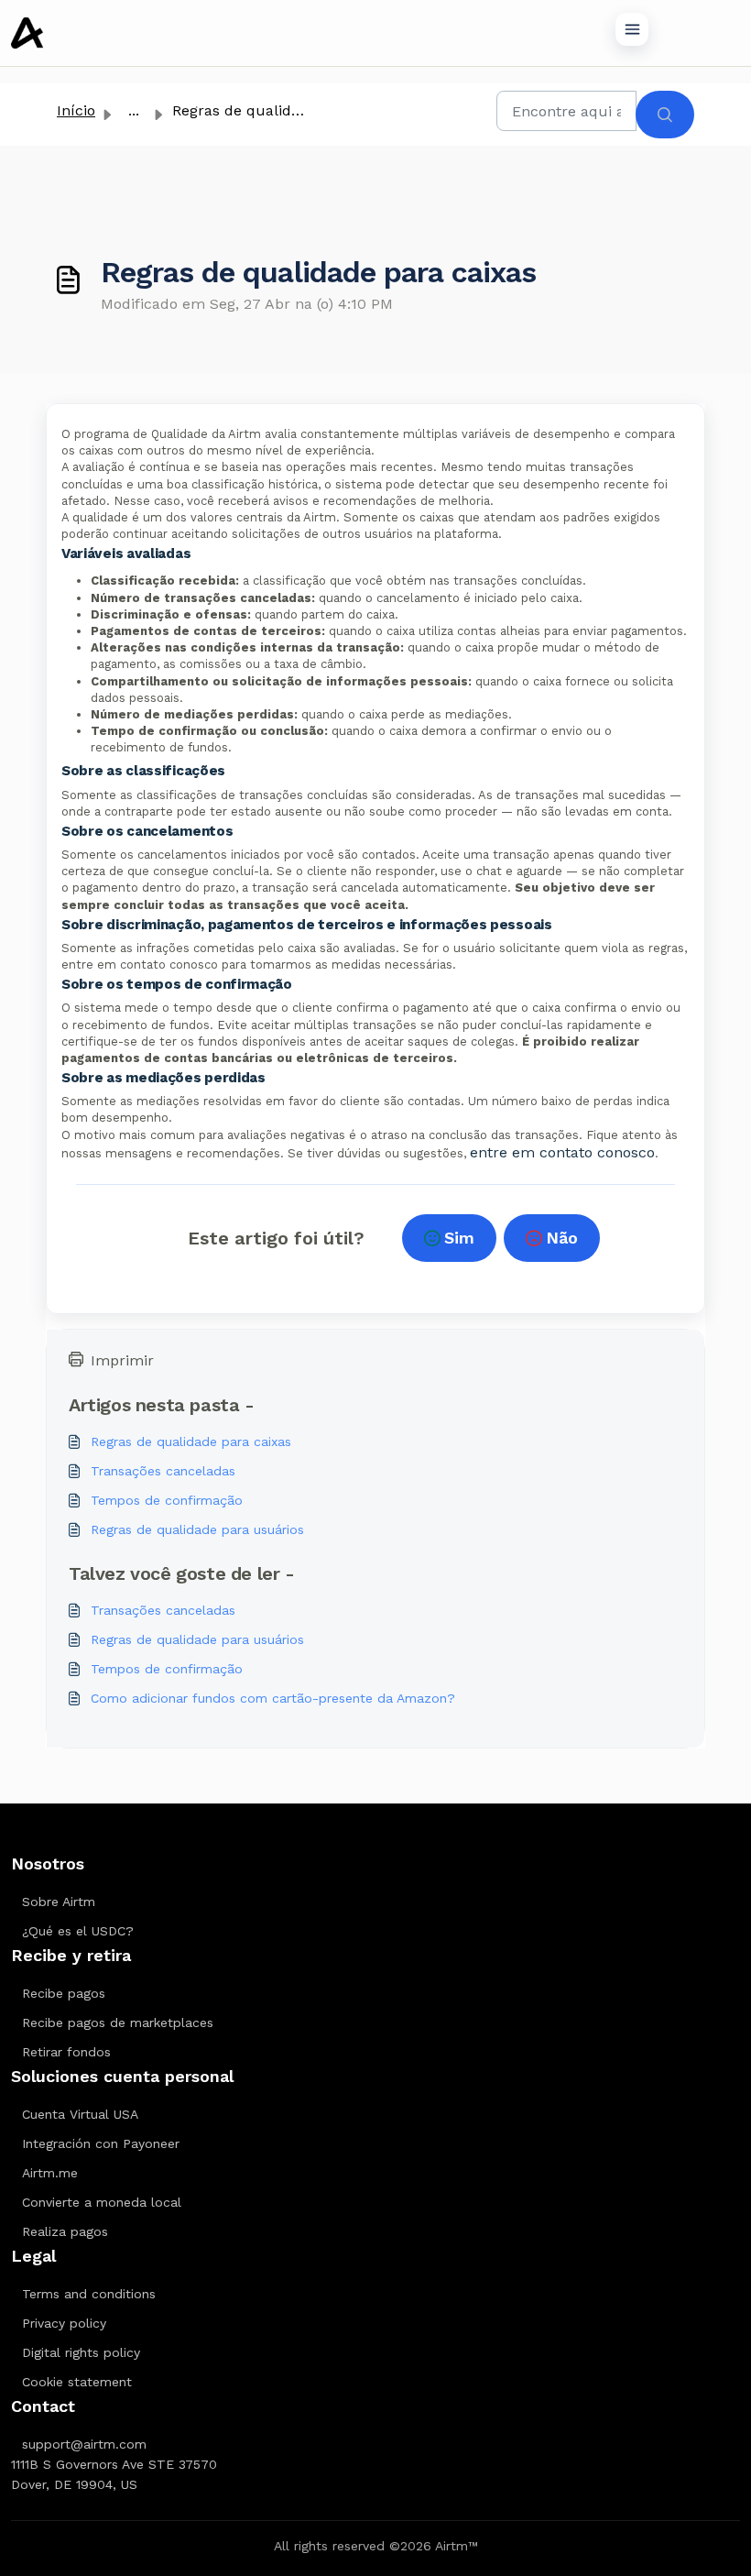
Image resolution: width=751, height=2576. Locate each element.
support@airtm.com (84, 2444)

________________________________________

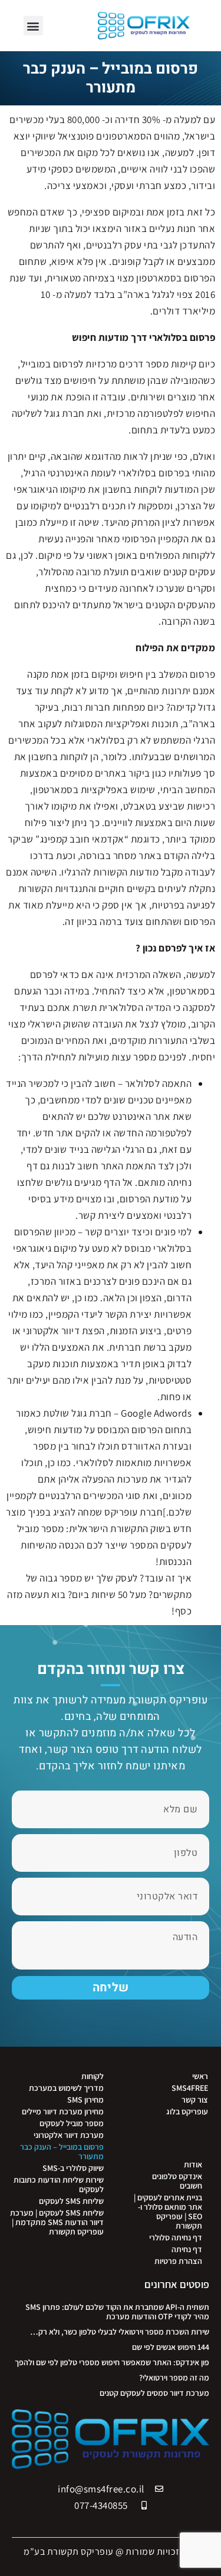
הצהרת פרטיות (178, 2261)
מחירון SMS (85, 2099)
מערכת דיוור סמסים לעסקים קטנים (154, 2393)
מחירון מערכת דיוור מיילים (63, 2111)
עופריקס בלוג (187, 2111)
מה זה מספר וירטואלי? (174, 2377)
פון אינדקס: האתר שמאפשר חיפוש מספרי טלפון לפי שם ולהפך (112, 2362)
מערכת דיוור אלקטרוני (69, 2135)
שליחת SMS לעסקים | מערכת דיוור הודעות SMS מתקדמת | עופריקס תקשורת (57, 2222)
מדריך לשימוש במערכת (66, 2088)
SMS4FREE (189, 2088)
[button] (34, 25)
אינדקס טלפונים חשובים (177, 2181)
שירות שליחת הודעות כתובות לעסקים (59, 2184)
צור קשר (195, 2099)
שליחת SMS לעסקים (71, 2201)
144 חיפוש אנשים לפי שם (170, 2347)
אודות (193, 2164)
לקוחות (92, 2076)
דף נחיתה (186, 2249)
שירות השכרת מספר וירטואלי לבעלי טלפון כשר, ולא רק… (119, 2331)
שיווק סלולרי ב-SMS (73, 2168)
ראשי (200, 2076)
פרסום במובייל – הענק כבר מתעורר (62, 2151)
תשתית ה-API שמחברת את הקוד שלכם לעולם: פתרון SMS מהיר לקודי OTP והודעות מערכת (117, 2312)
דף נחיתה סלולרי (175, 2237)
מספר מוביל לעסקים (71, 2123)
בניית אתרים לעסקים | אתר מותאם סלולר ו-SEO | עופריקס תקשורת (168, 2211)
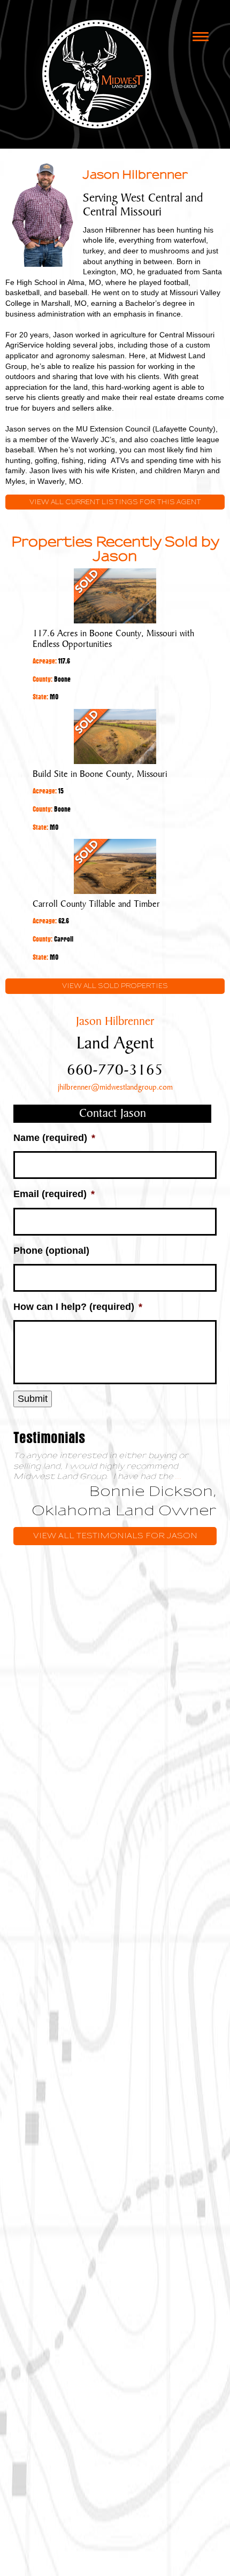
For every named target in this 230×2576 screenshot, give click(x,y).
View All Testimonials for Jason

________________________________________

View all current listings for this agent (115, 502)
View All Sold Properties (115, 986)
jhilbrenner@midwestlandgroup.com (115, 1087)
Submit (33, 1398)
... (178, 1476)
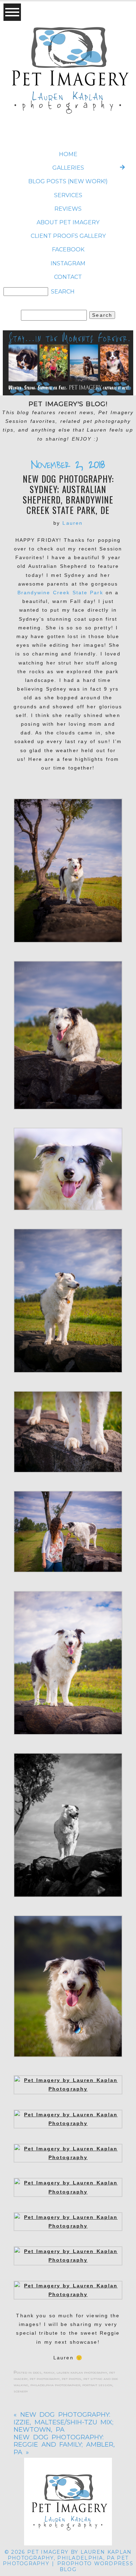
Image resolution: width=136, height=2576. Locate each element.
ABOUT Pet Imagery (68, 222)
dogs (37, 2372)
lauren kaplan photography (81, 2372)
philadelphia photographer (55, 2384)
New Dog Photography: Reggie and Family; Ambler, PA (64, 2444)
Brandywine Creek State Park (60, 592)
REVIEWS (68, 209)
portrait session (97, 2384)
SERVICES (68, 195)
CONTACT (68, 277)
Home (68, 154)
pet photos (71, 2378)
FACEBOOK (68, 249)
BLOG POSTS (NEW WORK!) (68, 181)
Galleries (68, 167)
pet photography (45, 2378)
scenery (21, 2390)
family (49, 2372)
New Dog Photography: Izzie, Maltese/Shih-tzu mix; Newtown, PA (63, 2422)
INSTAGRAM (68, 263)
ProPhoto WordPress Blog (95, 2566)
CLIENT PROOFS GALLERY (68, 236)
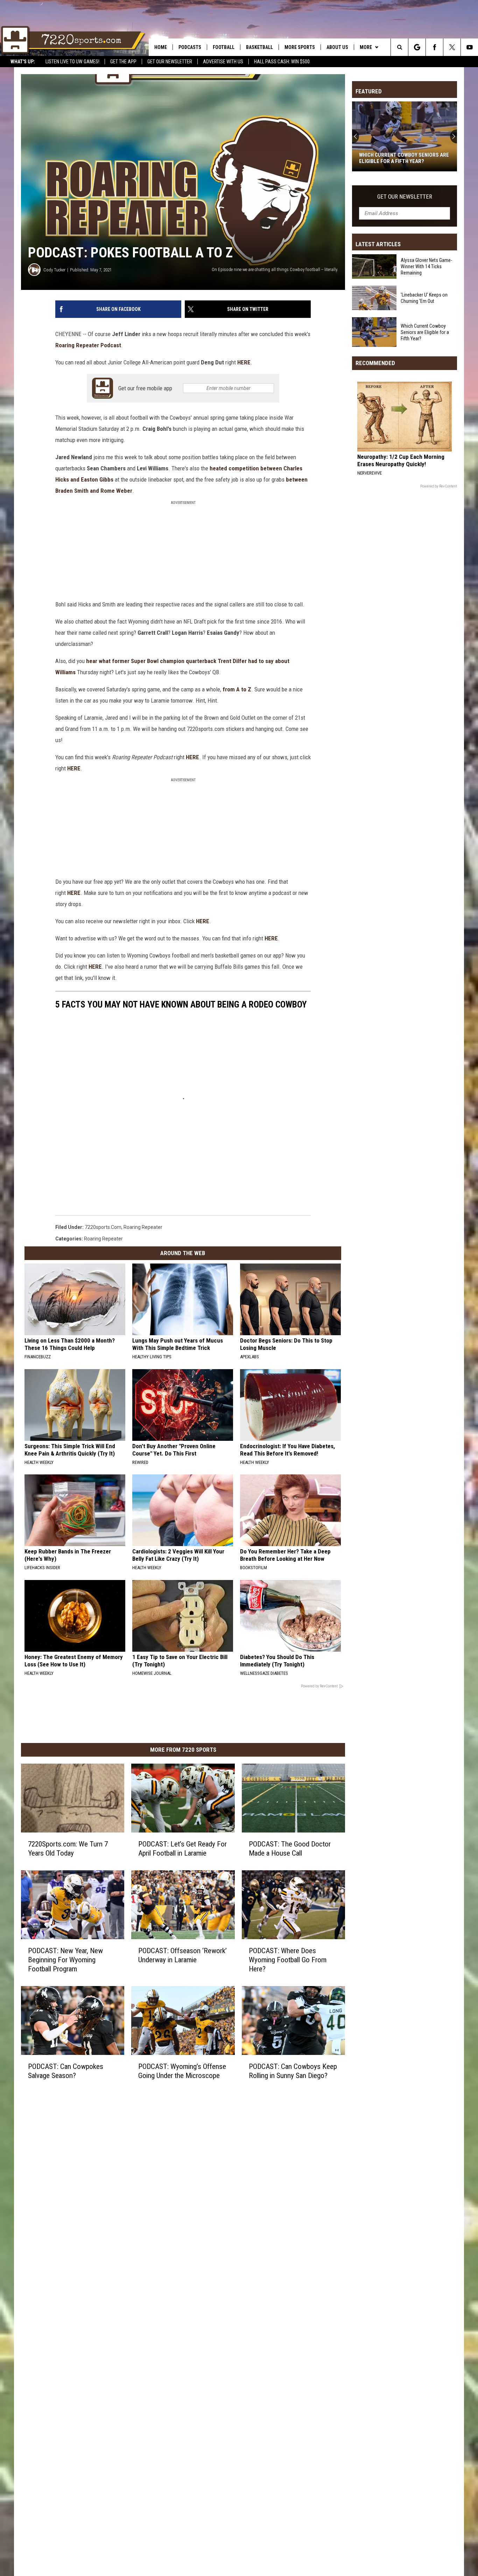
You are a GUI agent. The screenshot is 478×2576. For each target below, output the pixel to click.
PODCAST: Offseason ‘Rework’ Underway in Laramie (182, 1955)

________________________________________

▶ **PROBLEM DESCRIPTION**: From the records above, print only the lines between the one holding "scenery (21, 2390)" and the one holding "CLIENT PROOFS GALLERY (68, 236)", inclusive, exactly as they stand.

▶ **SOLUTION FOR THIS TASK**:
scenery (21, 2390)
family (49, 2372)
New Dog Photography: Izzie, Maltese/Shih-tzu mix; Newtown, PA (63, 2422)
INSTAGRAM (68, 263)
ProPhoto WordPress Blog (95, 2566)
CLIENT PROOFS GALLERY (68, 236)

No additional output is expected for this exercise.